(Extracted records)

-.-.-

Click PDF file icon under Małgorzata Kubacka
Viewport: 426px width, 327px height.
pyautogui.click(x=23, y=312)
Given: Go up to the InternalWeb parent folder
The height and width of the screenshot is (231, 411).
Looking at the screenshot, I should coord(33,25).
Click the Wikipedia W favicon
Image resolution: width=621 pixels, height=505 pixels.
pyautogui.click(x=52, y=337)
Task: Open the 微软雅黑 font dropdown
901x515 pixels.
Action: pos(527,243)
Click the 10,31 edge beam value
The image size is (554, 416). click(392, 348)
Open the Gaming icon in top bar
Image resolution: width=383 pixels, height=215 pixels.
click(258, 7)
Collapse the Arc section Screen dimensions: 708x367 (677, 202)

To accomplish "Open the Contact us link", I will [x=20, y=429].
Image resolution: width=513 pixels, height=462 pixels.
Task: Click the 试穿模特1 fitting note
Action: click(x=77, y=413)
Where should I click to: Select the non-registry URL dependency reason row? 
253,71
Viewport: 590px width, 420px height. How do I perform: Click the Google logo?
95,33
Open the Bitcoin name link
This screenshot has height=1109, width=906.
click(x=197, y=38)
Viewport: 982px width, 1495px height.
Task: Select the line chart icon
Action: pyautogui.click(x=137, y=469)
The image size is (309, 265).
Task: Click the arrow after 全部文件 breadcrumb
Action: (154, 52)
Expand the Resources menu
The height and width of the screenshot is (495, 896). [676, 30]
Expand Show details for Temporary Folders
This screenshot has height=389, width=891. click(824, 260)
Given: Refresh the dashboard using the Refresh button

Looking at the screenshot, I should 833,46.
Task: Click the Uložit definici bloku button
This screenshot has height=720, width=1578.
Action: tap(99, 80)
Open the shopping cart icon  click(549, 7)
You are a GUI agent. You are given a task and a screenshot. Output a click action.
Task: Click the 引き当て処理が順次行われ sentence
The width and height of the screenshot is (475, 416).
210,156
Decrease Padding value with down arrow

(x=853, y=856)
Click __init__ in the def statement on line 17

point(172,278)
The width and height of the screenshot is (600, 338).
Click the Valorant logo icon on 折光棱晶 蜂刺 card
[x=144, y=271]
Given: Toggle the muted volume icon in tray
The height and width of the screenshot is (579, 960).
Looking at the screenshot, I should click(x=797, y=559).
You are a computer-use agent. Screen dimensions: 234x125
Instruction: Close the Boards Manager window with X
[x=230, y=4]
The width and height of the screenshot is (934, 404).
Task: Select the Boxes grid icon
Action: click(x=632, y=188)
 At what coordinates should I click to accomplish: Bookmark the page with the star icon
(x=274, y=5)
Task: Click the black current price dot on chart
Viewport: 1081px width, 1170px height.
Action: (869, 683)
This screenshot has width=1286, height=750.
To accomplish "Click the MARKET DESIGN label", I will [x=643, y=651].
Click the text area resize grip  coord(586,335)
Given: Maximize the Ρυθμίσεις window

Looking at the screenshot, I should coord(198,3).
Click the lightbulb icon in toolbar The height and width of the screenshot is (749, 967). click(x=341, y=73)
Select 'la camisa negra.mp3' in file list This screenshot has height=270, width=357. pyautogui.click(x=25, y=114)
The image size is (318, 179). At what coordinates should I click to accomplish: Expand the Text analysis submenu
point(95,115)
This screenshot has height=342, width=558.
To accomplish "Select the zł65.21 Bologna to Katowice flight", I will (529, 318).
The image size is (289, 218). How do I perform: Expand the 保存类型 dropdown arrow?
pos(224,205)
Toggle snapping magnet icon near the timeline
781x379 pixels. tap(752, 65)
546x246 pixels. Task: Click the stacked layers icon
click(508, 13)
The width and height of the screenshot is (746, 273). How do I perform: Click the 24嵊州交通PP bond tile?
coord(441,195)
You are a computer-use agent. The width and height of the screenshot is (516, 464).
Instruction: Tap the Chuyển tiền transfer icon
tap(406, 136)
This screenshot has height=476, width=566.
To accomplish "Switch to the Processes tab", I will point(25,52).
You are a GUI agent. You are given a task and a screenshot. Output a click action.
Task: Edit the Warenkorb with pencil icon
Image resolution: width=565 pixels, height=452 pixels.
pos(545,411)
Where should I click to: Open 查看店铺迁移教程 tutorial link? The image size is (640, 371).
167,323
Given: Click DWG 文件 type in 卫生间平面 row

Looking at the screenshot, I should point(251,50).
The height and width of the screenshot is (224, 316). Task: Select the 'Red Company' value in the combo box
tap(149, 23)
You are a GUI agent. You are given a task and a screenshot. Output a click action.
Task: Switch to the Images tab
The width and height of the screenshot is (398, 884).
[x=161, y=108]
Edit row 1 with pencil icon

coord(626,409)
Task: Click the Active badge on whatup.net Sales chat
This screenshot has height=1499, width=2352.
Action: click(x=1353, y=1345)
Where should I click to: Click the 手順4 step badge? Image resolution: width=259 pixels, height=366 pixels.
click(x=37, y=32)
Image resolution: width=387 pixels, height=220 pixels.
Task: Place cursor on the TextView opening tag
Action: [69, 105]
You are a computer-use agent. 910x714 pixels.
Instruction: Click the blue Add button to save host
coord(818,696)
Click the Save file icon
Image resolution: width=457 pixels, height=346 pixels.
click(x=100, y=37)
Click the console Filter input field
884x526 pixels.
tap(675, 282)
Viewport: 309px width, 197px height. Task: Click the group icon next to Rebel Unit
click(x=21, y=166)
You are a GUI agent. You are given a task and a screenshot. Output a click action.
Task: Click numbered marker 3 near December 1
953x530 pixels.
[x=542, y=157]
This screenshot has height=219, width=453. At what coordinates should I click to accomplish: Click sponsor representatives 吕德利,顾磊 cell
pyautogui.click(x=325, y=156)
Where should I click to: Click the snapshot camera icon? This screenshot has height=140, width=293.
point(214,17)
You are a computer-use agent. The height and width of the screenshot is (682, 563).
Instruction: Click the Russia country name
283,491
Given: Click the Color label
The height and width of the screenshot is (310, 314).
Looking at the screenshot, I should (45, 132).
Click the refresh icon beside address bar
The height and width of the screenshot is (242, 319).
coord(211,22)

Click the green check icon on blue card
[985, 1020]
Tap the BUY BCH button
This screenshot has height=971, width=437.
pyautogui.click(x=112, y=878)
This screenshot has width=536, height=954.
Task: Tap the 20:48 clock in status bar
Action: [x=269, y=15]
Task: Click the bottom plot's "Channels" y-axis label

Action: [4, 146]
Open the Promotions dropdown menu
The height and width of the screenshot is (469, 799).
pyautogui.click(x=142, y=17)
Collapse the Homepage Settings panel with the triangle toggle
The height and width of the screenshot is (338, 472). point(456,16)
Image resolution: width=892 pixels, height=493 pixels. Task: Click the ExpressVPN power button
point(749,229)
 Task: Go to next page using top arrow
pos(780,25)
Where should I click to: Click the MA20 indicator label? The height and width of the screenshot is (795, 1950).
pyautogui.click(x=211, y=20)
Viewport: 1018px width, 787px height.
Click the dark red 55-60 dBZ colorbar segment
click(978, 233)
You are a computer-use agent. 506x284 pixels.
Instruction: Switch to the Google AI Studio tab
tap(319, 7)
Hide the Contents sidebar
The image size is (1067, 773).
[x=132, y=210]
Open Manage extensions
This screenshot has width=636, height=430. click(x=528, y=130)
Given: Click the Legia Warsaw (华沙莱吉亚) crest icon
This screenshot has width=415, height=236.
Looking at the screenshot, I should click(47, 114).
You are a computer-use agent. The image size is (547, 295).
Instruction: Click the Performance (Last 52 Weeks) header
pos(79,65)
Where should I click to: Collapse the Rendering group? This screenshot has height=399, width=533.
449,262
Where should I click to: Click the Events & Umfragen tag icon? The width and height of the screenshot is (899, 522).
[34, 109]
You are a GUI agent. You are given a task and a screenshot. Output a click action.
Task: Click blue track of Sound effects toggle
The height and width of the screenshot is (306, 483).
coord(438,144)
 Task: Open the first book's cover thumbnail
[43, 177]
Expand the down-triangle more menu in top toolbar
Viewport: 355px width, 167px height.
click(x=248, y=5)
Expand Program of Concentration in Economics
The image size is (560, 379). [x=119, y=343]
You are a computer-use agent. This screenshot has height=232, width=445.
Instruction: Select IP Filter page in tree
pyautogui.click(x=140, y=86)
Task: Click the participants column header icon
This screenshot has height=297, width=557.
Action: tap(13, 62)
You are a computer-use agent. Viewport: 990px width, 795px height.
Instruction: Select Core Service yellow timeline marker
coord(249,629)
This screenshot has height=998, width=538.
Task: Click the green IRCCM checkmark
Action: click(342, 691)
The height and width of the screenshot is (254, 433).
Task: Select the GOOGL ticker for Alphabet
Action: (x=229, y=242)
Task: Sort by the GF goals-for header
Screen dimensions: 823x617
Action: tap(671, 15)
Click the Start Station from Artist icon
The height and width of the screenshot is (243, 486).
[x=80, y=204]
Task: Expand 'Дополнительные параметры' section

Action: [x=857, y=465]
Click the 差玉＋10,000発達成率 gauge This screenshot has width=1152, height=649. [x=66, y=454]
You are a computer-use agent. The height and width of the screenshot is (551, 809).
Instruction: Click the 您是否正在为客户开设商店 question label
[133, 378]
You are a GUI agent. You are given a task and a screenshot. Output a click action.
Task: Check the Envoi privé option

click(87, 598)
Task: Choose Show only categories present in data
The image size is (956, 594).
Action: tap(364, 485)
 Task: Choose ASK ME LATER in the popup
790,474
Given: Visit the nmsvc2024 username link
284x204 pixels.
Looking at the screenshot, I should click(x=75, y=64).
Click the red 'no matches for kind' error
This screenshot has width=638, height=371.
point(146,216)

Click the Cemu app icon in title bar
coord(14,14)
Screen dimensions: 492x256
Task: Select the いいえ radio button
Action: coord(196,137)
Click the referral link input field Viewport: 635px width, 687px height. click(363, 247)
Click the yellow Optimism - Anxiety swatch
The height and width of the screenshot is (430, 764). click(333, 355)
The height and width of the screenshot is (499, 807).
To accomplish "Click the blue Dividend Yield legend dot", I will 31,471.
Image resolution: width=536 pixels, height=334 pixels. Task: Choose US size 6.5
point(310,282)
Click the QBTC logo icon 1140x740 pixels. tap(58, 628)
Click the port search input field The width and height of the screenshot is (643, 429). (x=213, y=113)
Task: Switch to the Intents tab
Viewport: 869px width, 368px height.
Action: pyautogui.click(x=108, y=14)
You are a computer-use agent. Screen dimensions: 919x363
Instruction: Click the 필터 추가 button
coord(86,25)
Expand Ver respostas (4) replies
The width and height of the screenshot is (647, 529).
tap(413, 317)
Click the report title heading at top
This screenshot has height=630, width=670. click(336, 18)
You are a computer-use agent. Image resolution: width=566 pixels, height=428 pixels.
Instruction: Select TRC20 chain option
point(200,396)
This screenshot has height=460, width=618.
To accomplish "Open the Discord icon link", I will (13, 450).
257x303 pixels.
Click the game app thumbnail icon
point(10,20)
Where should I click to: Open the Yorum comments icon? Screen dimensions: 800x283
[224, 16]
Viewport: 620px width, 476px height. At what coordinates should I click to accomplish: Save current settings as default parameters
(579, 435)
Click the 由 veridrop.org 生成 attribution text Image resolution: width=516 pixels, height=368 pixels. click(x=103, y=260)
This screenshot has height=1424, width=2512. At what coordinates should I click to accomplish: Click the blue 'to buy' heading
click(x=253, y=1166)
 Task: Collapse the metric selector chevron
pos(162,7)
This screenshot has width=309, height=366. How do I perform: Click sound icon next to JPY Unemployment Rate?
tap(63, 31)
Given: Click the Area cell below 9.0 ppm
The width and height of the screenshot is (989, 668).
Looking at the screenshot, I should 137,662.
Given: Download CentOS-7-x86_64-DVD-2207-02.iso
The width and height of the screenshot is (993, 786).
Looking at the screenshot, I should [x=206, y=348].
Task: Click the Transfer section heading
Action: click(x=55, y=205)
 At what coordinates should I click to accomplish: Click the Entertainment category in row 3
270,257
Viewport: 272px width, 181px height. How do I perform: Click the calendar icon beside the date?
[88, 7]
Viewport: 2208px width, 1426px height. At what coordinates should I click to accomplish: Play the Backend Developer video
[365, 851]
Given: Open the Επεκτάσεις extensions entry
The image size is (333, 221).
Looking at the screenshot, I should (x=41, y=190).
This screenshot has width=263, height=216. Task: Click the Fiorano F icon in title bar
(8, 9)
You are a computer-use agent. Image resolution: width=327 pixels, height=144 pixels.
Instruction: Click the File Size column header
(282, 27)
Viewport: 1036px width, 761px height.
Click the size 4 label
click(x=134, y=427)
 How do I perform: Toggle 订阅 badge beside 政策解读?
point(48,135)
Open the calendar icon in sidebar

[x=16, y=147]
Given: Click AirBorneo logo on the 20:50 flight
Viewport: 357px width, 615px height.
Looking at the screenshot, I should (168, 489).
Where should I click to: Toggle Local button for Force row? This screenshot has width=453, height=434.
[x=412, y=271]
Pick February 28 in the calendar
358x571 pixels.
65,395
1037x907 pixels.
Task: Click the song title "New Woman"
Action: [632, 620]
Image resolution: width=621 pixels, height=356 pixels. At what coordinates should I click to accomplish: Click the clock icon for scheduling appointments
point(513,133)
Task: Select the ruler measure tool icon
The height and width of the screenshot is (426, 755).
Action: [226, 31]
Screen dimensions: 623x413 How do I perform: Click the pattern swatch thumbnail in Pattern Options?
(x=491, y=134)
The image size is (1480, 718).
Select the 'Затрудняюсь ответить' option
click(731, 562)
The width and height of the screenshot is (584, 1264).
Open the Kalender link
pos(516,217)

-.-.-

• Instructions for the task:
There is a line with "The height and width of the screenshot is (499, 807)." and a line with "You are a computer-use agent. Screen dimensions: 919x363" above. Copy exactly those two lines and all lines between them, with nothing else.

• Exercise response:
The height and width of the screenshot is (499, 807).
To accomplish "Click the blue Dividend Yield legend dot", I will 31,471.
Image resolution: width=536 pixels, height=334 pixels. Task: Choose US size 6.5
point(310,282)
Click the QBTC logo icon 1140x740 pixels. tap(58, 628)
Click the port search input field The width and height of the screenshot is (643, 429). (x=213, y=113)
Task: Switch to the Intents tab
Viewport: 869px width, 368px height.
Action: pyautogui.click(x=108, y=14)
You are a computer-use agent. Screen dimensions: 919x363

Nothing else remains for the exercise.